Iron toxicity increases oxidative stress and impairs mineral accumulation and leaf gas exchange in soybean plants during hypoxia.

Abstract

Iron toxicity is a major challenge faced by plants in hypoxic soils; however, the consequences of such combined stress for soybean (Glycine max) remain to be determined. Here we assessed the physiological responses of soybean plants exposed to hypoxia and a high concentration of iron. Soil-grown plants cultivated in a greenhouse until the vegetative stage were transferred to a hydroponic system containing nutrient solution and subjected to two oxygen conditions (normoxia (6.2 mg L-1) and hypoxia (0.33 mg L-1)) and two iron concentrations (Fe-EDTA) (0.09 and 1.8 mM) for 72 h.

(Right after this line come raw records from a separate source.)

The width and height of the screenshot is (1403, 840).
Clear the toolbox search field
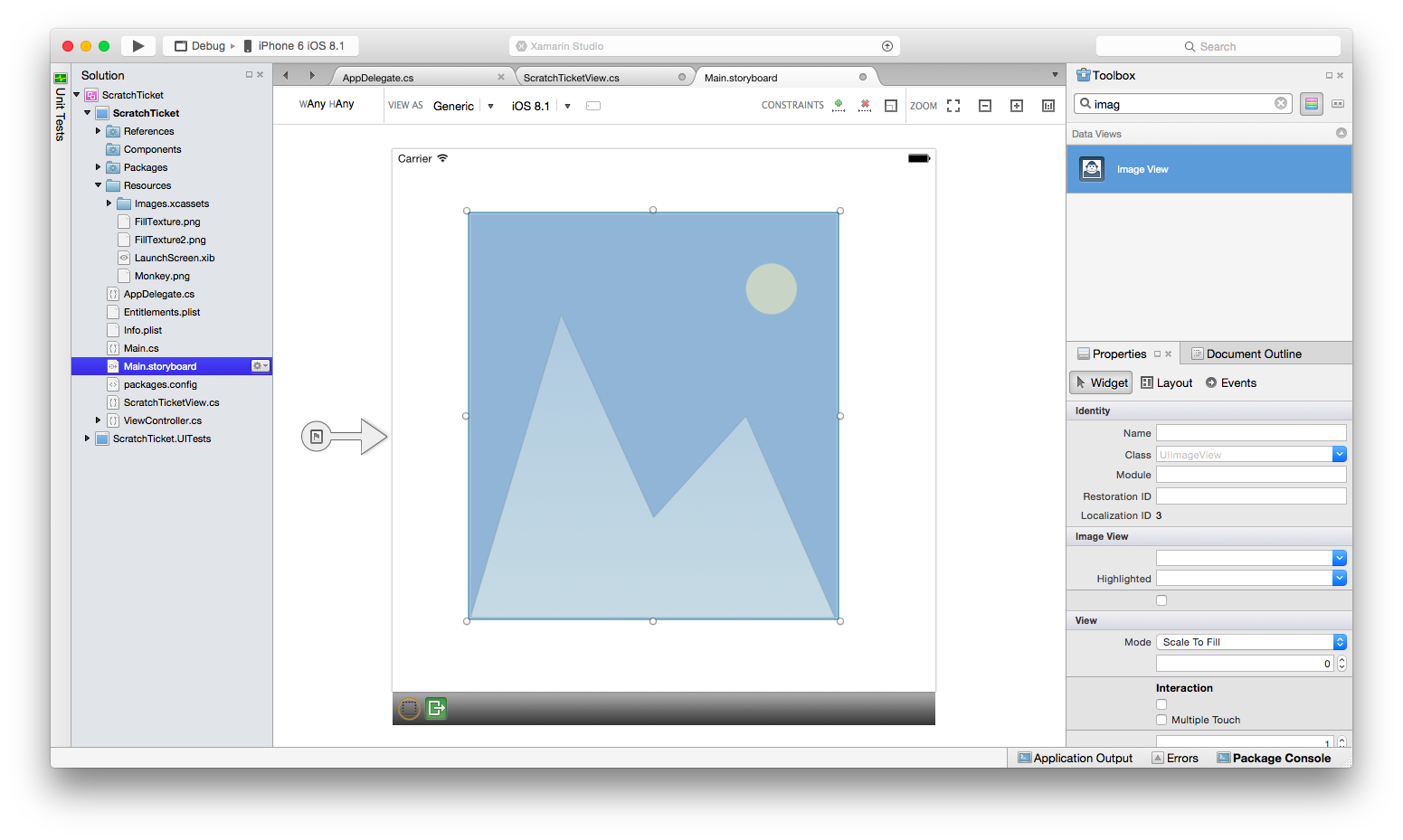tap(1281, 103)
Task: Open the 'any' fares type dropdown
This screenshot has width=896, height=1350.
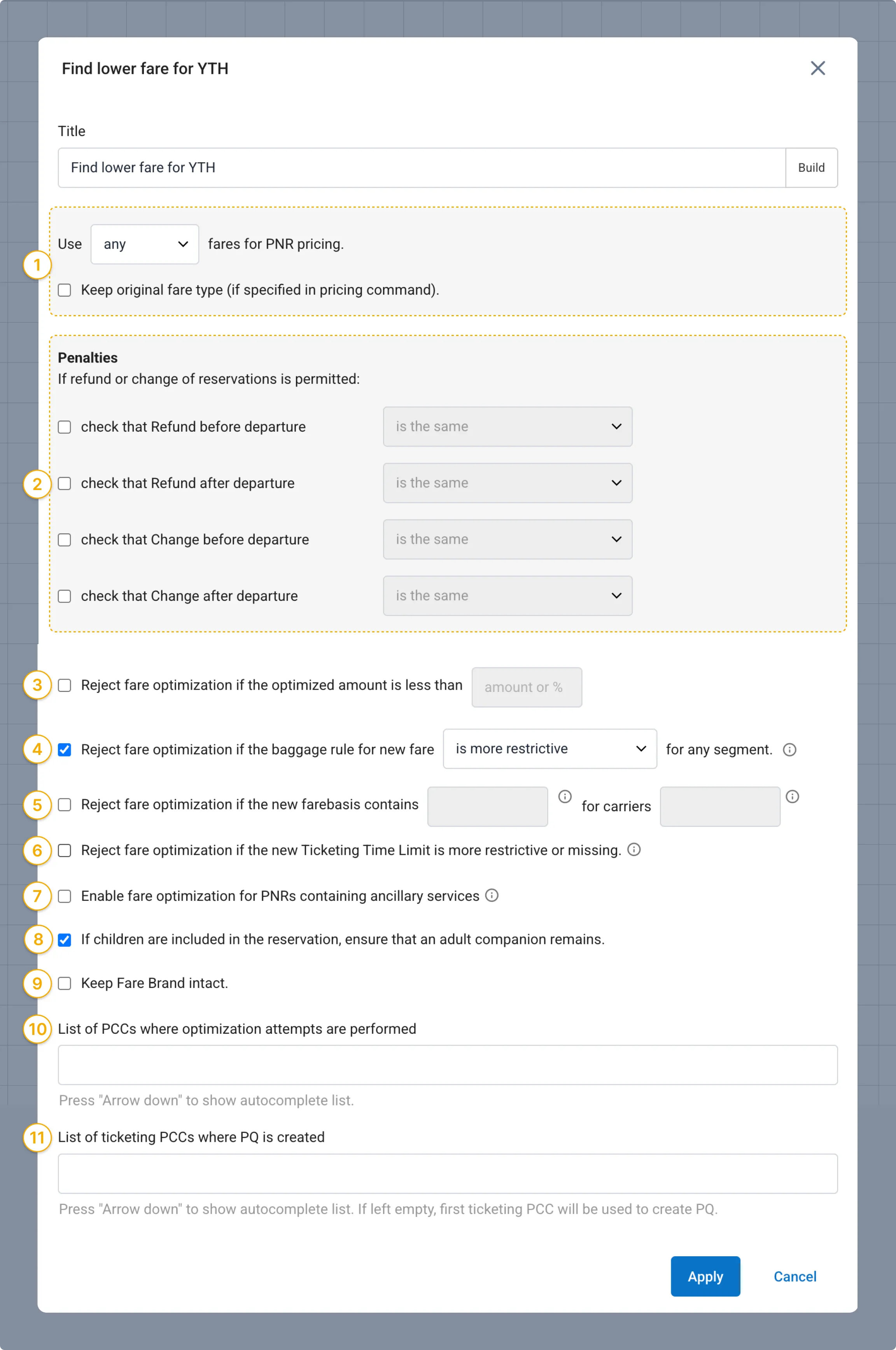Action: (145, 244)
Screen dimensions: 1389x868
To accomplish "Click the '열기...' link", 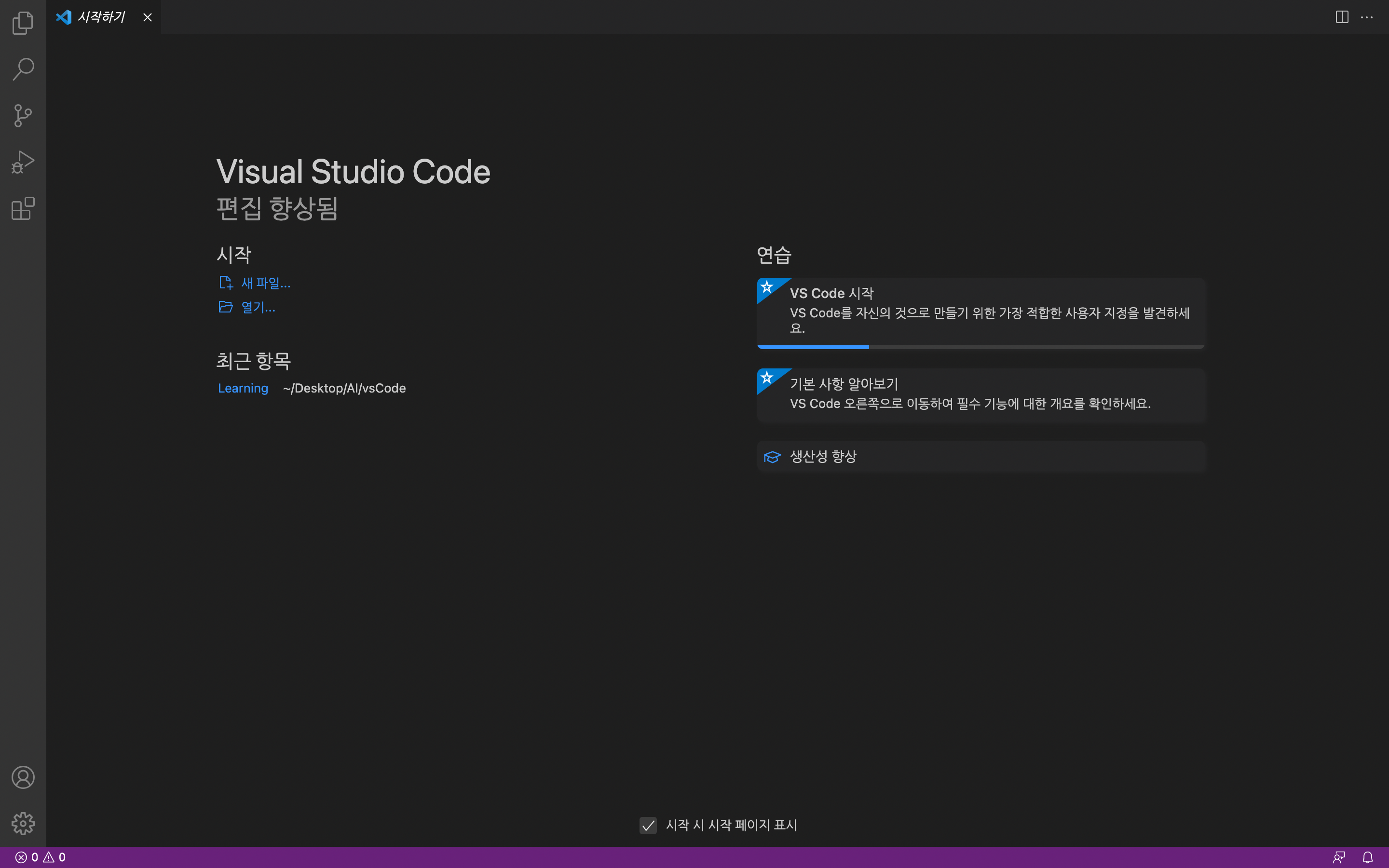I will point(258,307).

During hypoxia, high concentrations of iron in the nutrient solution resulted in increased iron accumulation in roots and leaves. Under this condition, the concentrations of zinc, nitrogen, potassium, and calcium decreased in the roots, while the concentration of nitrogen and magnesium decreased in the leaves. Additionally, during hypoxia, the higher concentration of iron led to an increase in the activity of the antioxidant enzymes in roots and leaves, while decreased the levels of the photosynthetic pigments, leaf gas exchange, and plant growth. In conclusion, high iron concentration in the root medium results in a considerably more severe damage condition to soybean plants under hypoxia compared to plants grown under low iron availability.